Y España se hizo un hervidero. Y el fantasma Largo-Caballerista de la guerra civil habitó, una vez más, entre nosotros. Y todo lo que, inocentes criaturas, creíamos superado por el abrazo constitucional resultó ser un espejismo por más que asociaciones de jueces, empresarios, fiscales, abogados, funcionarios, juristas, colegios profesionales, diplomáticos y hasta guardia civil y policía nacional se manifiesten contrarios al acuerdo advirtiendo al cachetero de su ilegalidad e inconveniencia. Las calles se llenaron de voces airadas. La bandera, una vez más, fue apeada del mástil para convertirse en capisayo de protesta, olvidando que es la bandera de todos los españoles, catalanes, vascos y monclovitas incluidos. España contra España. Pero el Gobierno de don erre que erre no oía nada, dedicado en exclusiva a la compra del voto perdido. Y no hubo ni siquiera siete hombres honestos –siete– capaces de votar en conciencia oponiéndose a las perversas consignas de la secta. El Poder Ejecutivo se convirtió en poder ejecutor. El Legislativo en indigno y vergonzante cómplice.
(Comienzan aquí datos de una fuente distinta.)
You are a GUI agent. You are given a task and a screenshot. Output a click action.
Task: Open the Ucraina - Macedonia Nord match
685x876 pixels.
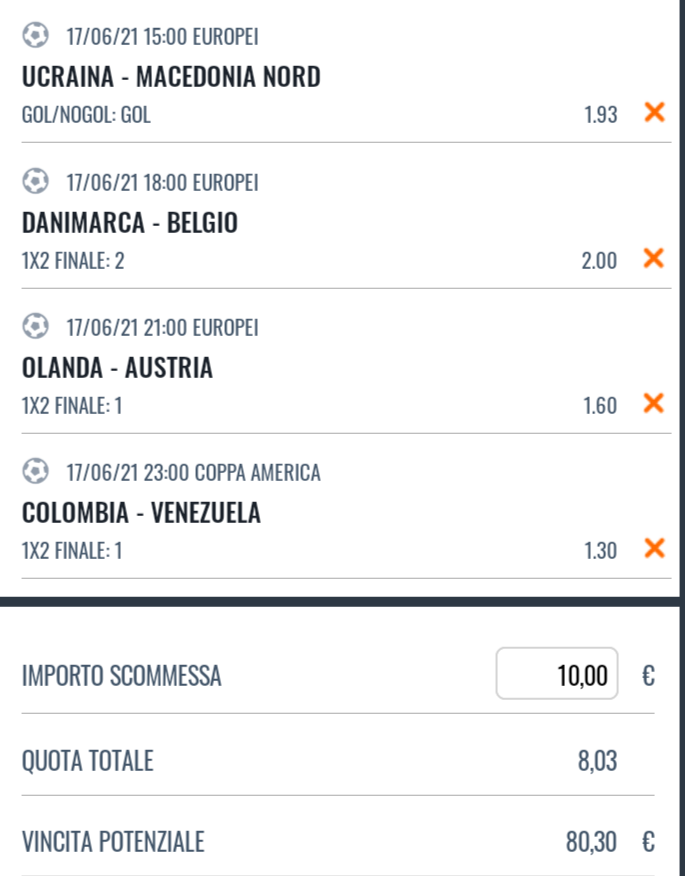171,76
Y el Judicial, pese a sus protestas, anda en un tris de convertirse en comisariado del Ejecutivo. ¿Democracia? ¿Para qué?
Las redes sociales se llenan de «fakes» sabedoras de que en esta tierra el disparate es siempre bien acogido y contra más disparatado mejor, ya sea pontificando sobre las intenciones del Rey Felipe el sexto, de su padre el viejo –nunca exiliado ni emérito– pero desterrado Rey Juan Carlos; del abucheo y expulsión de Fernández Vara de un bar que nunca pisó; o del mismísimo ruido de sables que alguien conoce de «buena tinta». El caso es enrarecer el ambiente, enredar a ver si acaso nos liamos a mamporros mientras en Moncloa se frotan las manos ante tanta maniobra de distracción.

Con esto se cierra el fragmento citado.